The Business Week in Review: Bombardier, The Hinduja brothers, and Mark Hurd...

 

In profit...

Transport Secretary Justine Greening claimed credit for providing some cheer to the city of Derby.

The Department for Transport (DfT) gave more than £80m to Southern Railways to help fund a £188m contract to build 130 carriages.

Southern selected Bombardier, which came as a relief to the DfT after it received so much flak for failing to award a £1.4bn Thameslink contract to the Canadian company last summer. Germany's Siemens won the deal resulting in Bombardier's decision to axe 1,400 jobs from its Derby factory.

The billionaire Hinduja brothers were left with a clear run at Aim-listed UK Optare last Thursday, after a bid from the specialist single deck busmaker's rival, Alexander Dennis, disappeared.

The brothers' Indian busmaker company, Ashok Leyland, would seize control as the result of a £12m rescue loan that will severely dilute Optare's other shareholders. However, that does mean that Optare warded off bankruptcy, which was at one point expected to happen as early as today.

In the last hours of 2011 trading, Better Capital, the listed private equity vehicle chaired by Jon Moulton, announced it had completed the purchase of the UK and Irish operations of stationery supplier Spicers.

...at a loss

Former Hewlett-Packard boss Mark Hurd lost a legal appeal to block the publication of an eight-page letter that details sexual harassment allegations that led to his resignation in 2010.

The letter was sent by the lawyer for former soft-porn actress Jodie Fisher, who worked for Hurd between 2007 and 2009. She alleged he made sexual advances towards her, which were rejected. The letter also alleged that Fisher had been tipped off about HP's $13bn acquisition of IT services firm EDS two months before the deal was announced.

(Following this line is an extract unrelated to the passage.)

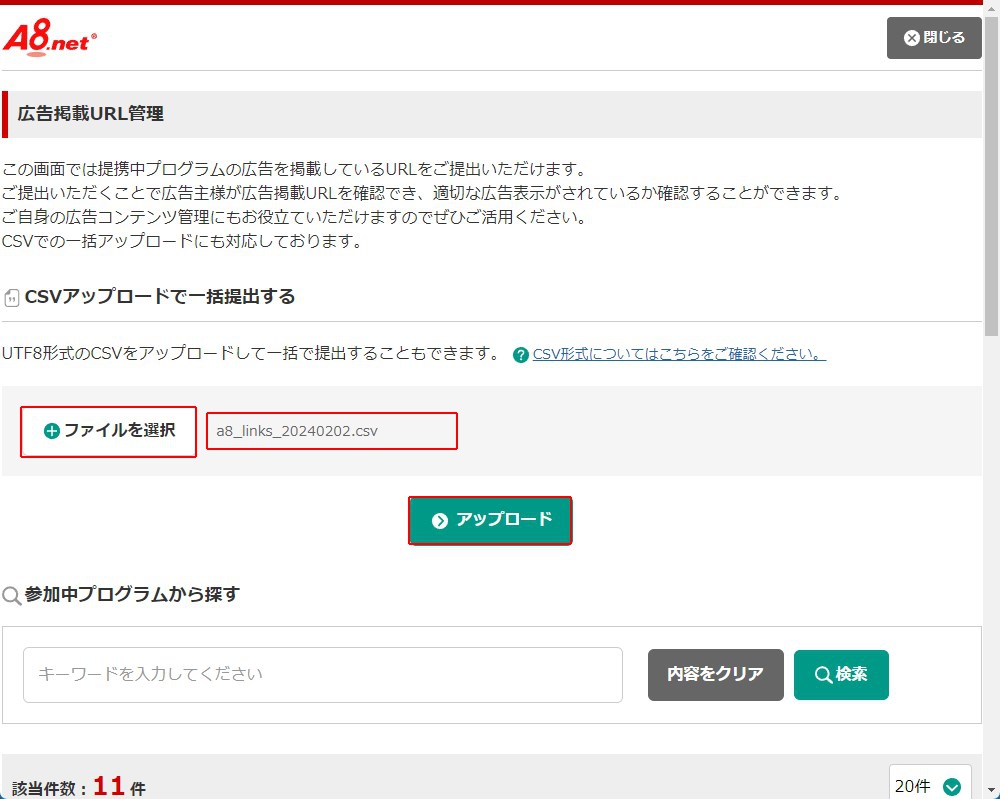Click the plus icon in ファイルを選択
The height and width of the screenshot is (799, 1000).
[x=52, y=431]
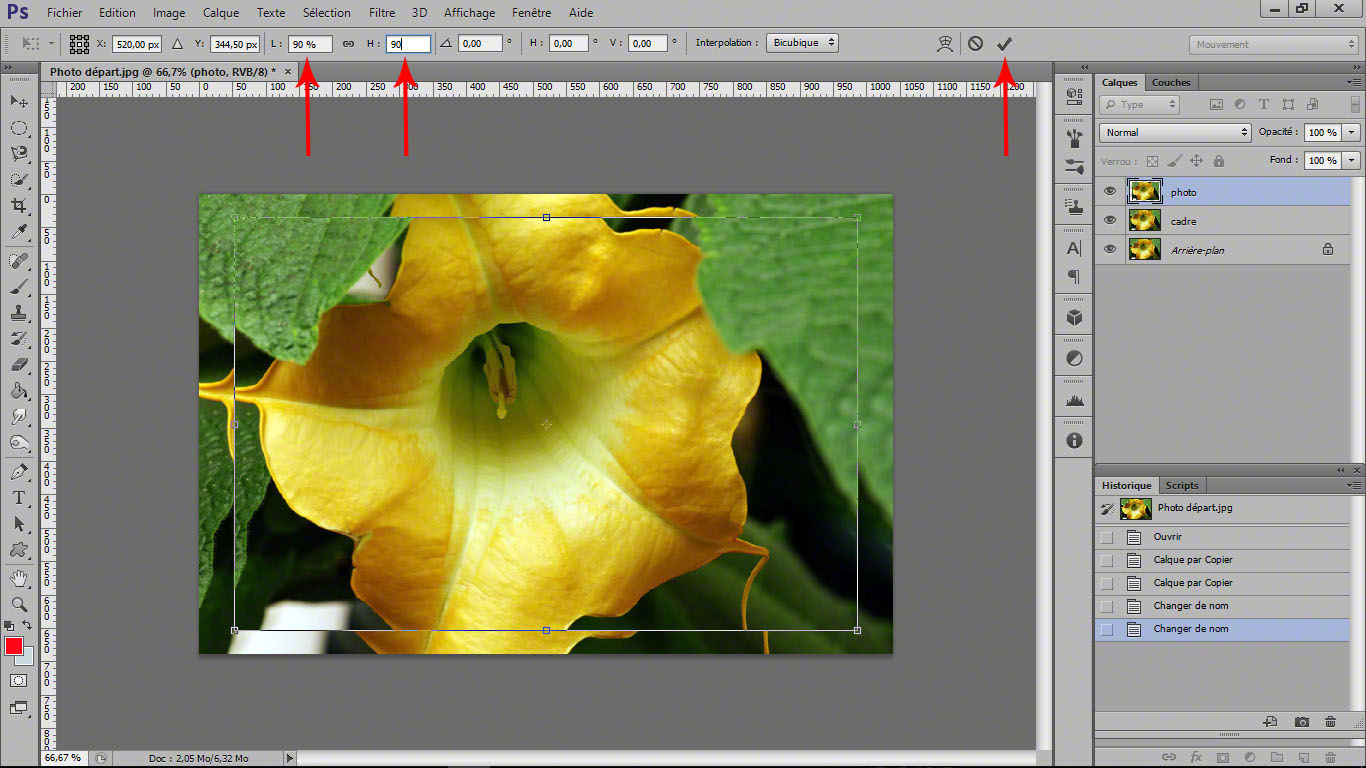Select the Crop tool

Although Hurd resigned 10 weeks later, HP cleared him of sexual harassment allegations. HP did find expense claim irregularities during the course of the investigation into Fisher's claims, which led to his departure.

Former Lloyds chairman Sir Victor Blank might be regretting his decision to accept the guest-editorship of Radio 4's Today last Thursday, in which he tried to defend the disastrous merger with HBOS which he oversaw in 2008. Lloyds shareholders fumed at claims he was trying to save the banking system and an MP described his appearance as "incredible" – and not in a good way.

On Friday, 1,610 staff at shoe shop chain Barratts received the news that they were dreading: their jobs were gone after administrator Deloitte failed to find a buyer.